26. Le gay réconfort

10 minutes de lecture

Adèle

Pour quelqu’un souvent en retard, j’ai devancé le réveil et de loin, ce matin. Je tourne en rond dans mon lit depuis une bonne demi-heure et ça commence à me gonfler royalement. Le silence, la solitude, je déteste ça. Pas pour rien que je vis en colocation après tout.

Je finis par me lever et porte un regard tout neuf à ma chambre. Je crois que ça n’a jamais autant été le bordel que ce matin. Devant mon dressing sont étalés une tonne de vêtements à cause de mon rencard d’hier, et je ne suis pas sûre de pouvoir différencier le propre du sale. Une vraie ado, j’en conviens. Mon bureau n’est pas en meilleur état, des magazines divers y sont étalés, des journaux, des bouquins… Et plusieurs tasses vides tiennent debout je ne sais comment, à cheval sur mon bazar. Je souris en récupérant mon mug “Tout est bon dans le breton” et glousse bêtement en observant le dessin dessus. Un pauvre homme se fait tripoter les fesses par une bretonne. Cadeau de James quand il y est parti une semaine, il y a quelques mois.

Bien décidée à occuper mon temps avant l’heure fatidique d’aller bosser, je fais un coup de propre dans mon petit nid aux couleurs prune, et prends même la peine d’aller mettre en route une tournée de linge. Rudy vient se frotter à mes jambes, je le gratifie de quelques papouilles et lui sers à manger avant de filer sous la douche. Tout est encore bien trop silencieux à mon goût lorsque je sors de la salle de bain. Moi, le moral à moitié dans les chaussettes, ça pue. Ca m’arrive rarement, je suis du genre à toujours sourire, respirer le positif et l’insuffler, pas à faire la tronche comme ce matin, au point que je choisis d’enfiler un legging noir et un sweatshirt trop grand au logo des Red Hot. Ouais, ça sent mauvais.

Une seule solution pour arrêter de broyer du noir. Non, il y en aurait bien une autre, mais je n’ai pas envie de me retrouver dans la chambre rose barbie d’Aya, ce matin, alors je mise sur le propriétaire des lieux qui adore les matins câlins, même avec une nana. Ou au moins avec moi. Je traverse le palier et entrouvre la porte discrètement. Il est déjà réveillé, un livre à la main, et me sourit en tirant la couverture du côté libre du lit. Ni une, ni deux, je m’y glisse et me retrouve enfermée entre ses bras, poussant un soupir de bien-être qui le fait rire.

— Ce n’est pas moi qui t’ai réveillé, rassure-moi ?

— Non, non, ne t’inquiète pas. Tu vois, tu me surprends en train de lire une romance, tu ne le diras à personne, hein ?

— Hum, bougonné-je. Ça raconte quoi ? Encore une histoire où tout le monde souffre et où tout est bien qui finit bien, j’imagine.

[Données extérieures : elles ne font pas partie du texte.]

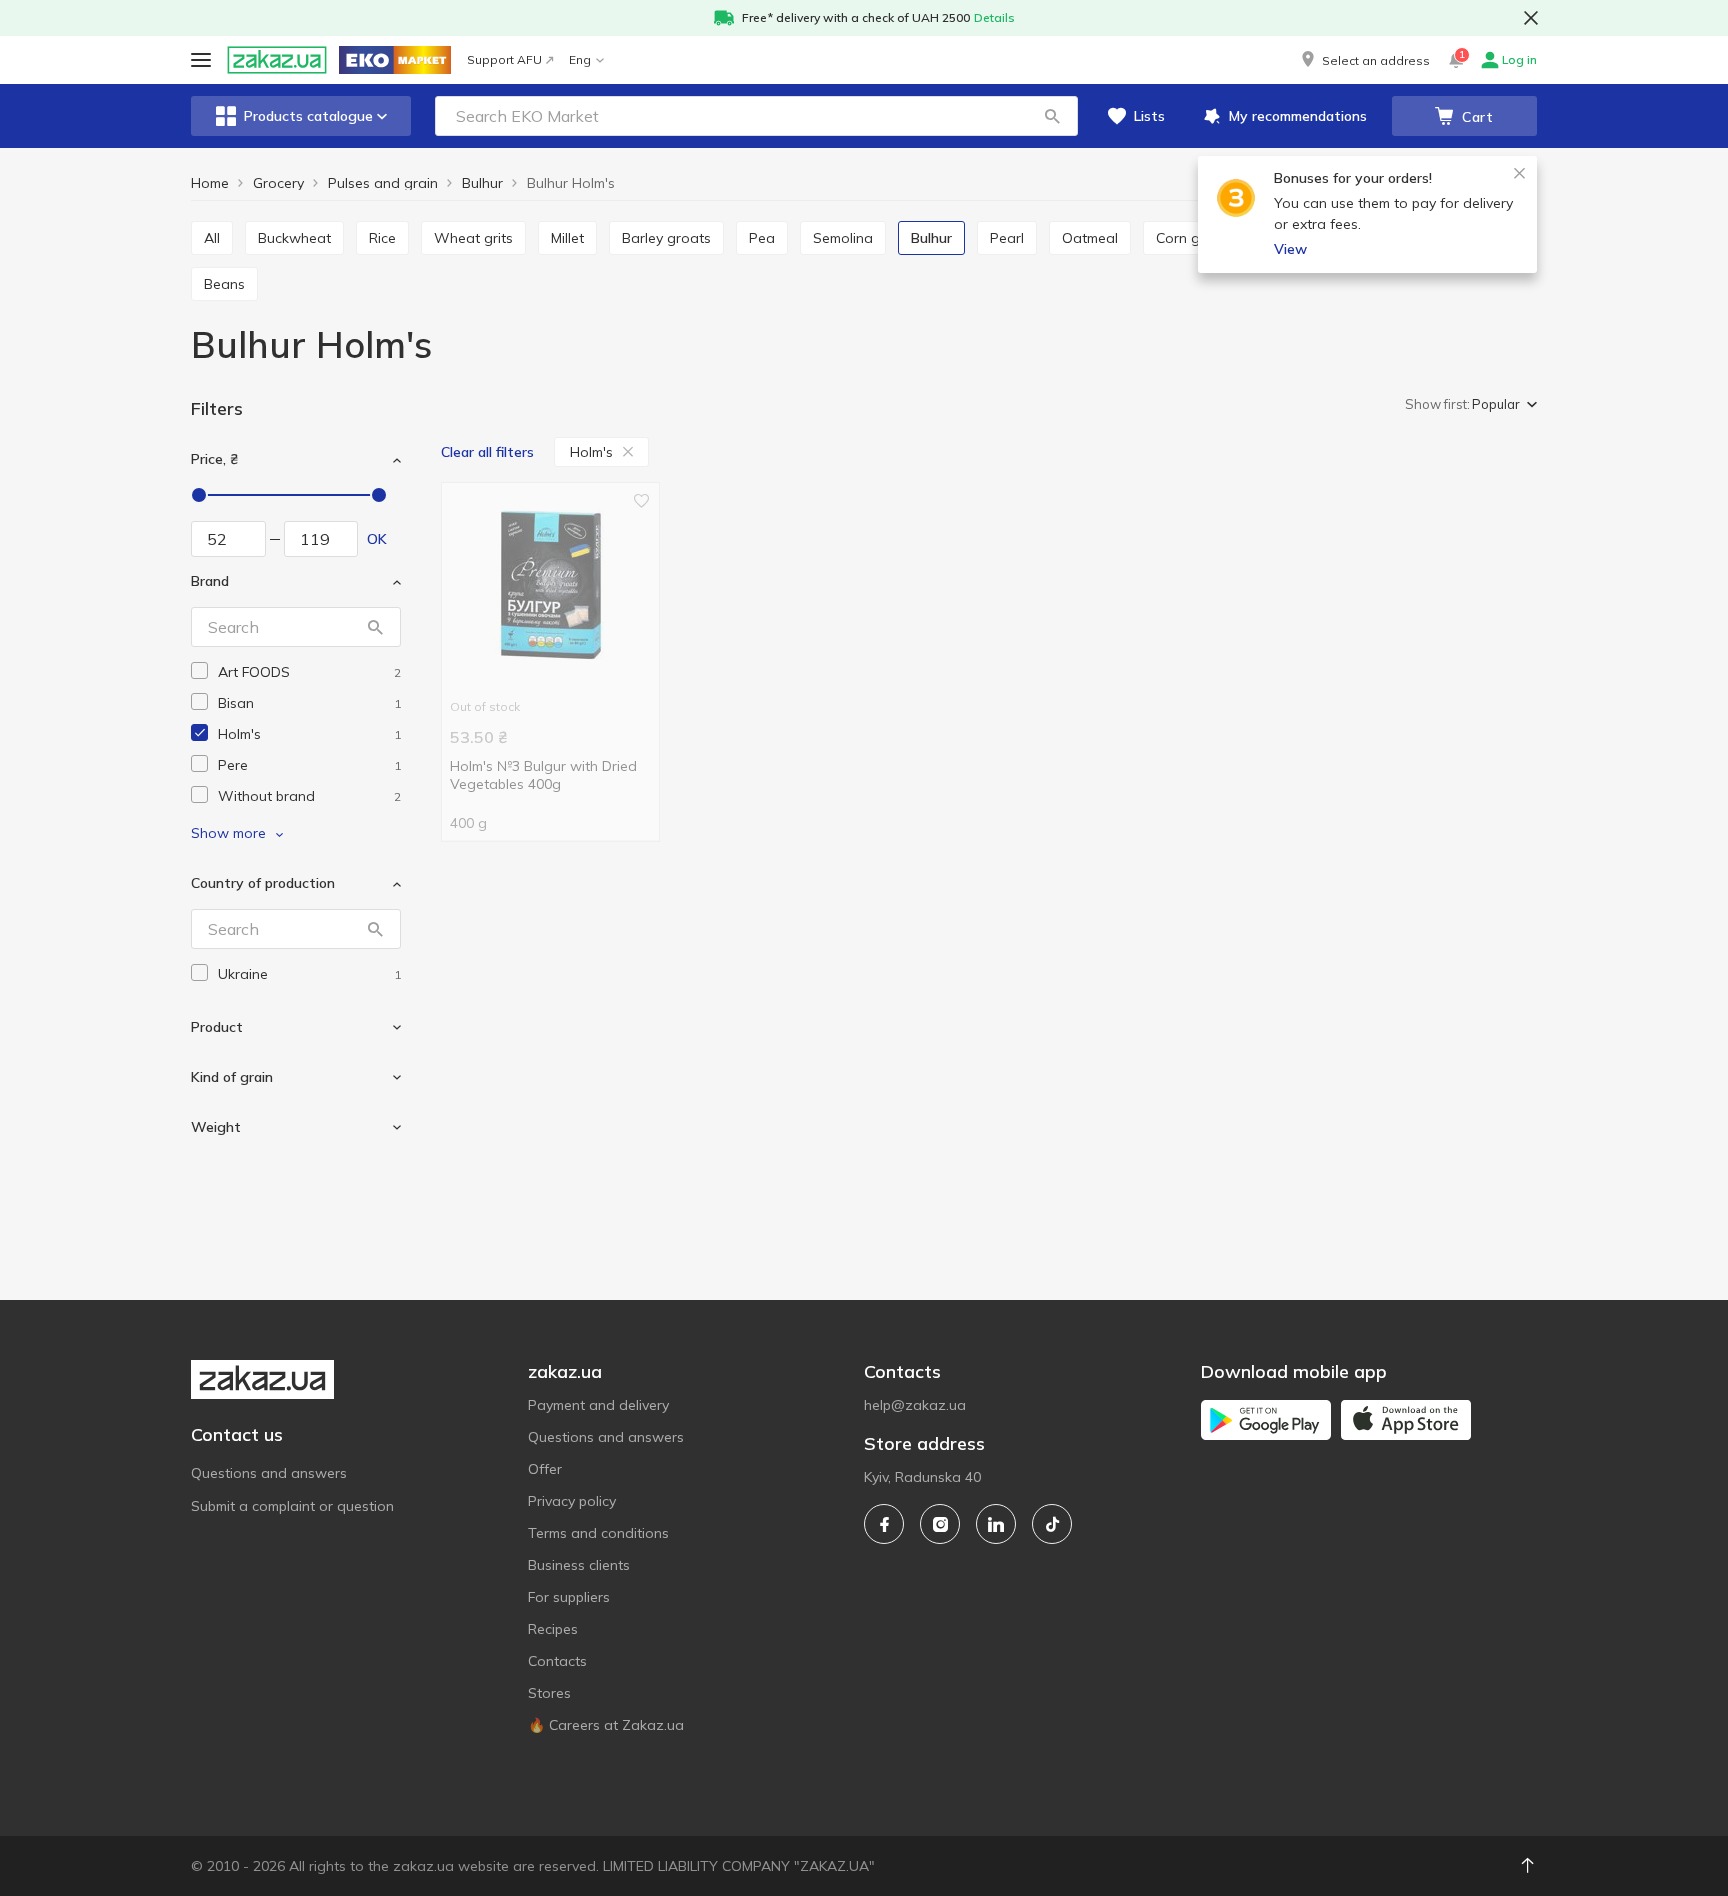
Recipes (553, 1629)
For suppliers (569, 1597)
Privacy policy (572, 1501)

— Eh bien, oui, mais c’est un peu ça, la vie, non ? Si on n’a pas de galère, on n’a rien à raconter et on ne se fait pas de souvenirs.

— Pas besoin de galères pour avoir des choses à raconter, si tu veux mon avis. J’ai toujours des trucs à dire, moi, et ma vie est belle !

— C’est pour ça que tu t’es habillée en sac à patates, ce matin ? Et que j’ai la chance d’avoir une fille sexy dans mon lit ?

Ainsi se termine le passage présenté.